LWN: Comments on "Virtual Memory I: the problem"

Virtual Memory I: the problem

alpharomeo — Sun, 21 Mar 2004 01:02:40 +0000

Some questions/comments:

1) Why not cause the kernel to manage memory in de fact pages larger than 4K? A larger page is how other OS's manager large memory efficiently, whether we are talking 32 bit or 64 bit addressing. To avoid breakage, why not keep the current 4K page size but have the kernel always allocate/free pages in blocks of, say, 16 pages, or even 256 pages? Then the page table would be vastly smaller.

2) It may be convenient to say "use a 64 bit machine". The fact is that 64 bit addressing is inefficient and overkill for many situations.

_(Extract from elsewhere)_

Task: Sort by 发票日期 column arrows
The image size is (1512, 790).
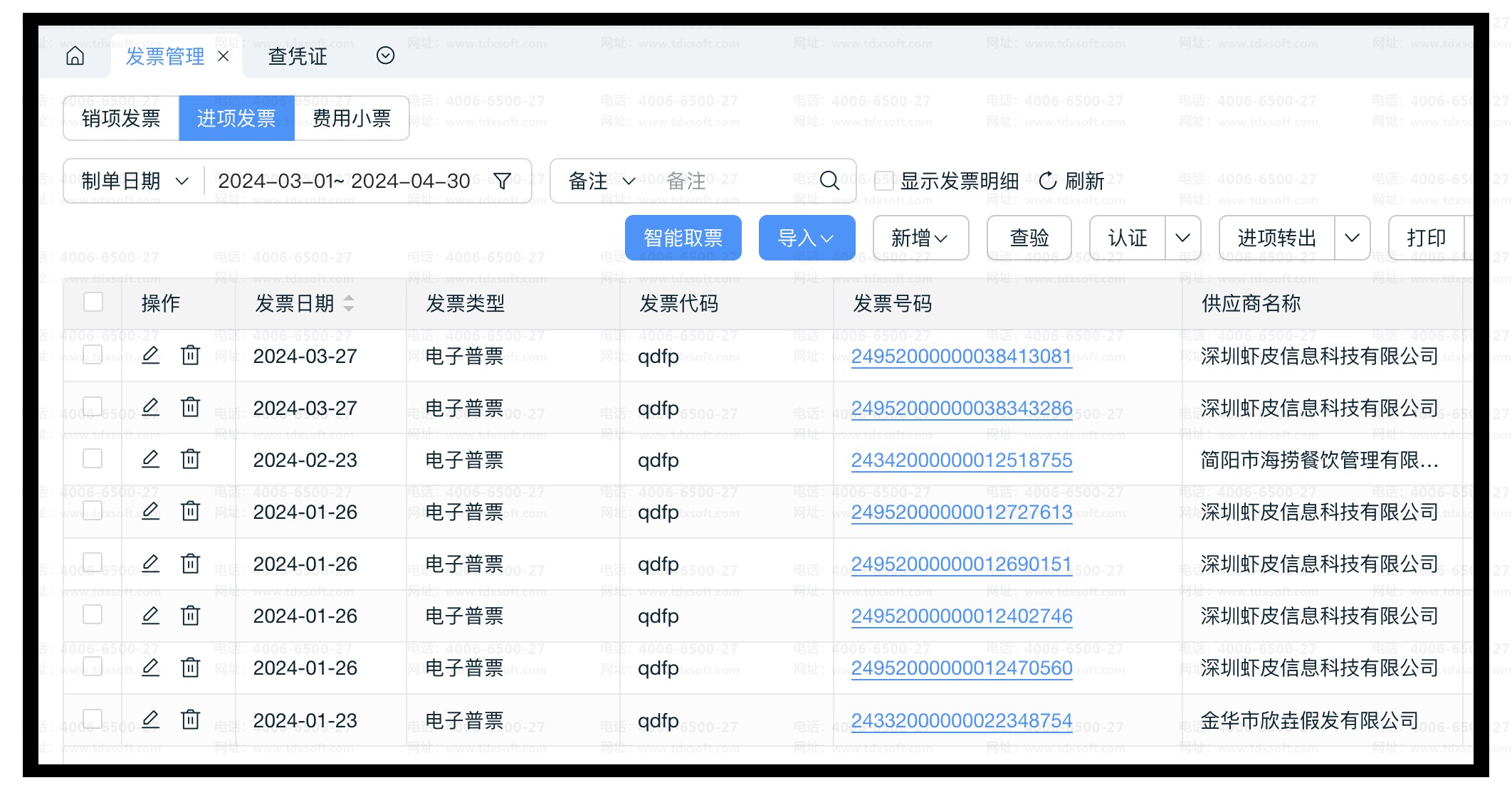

Experience with several architectures that support simultaneous 32-bit and 64-bit applications has shown that the 64-bit builds run at least 25-30% slower than the corresponding 32-bit builds. Bigger addresses means bigger programs, bigger stacks and heaps, etc.. Some applications may require nearly twice as much memory when run in 64-bit mode. So, why not optimize the kernel to provide better support for 32-bit addressing? In particular, what is so wrong with supporting infinite physical memory but limiting process address space to 4 GB (or 3 GB)?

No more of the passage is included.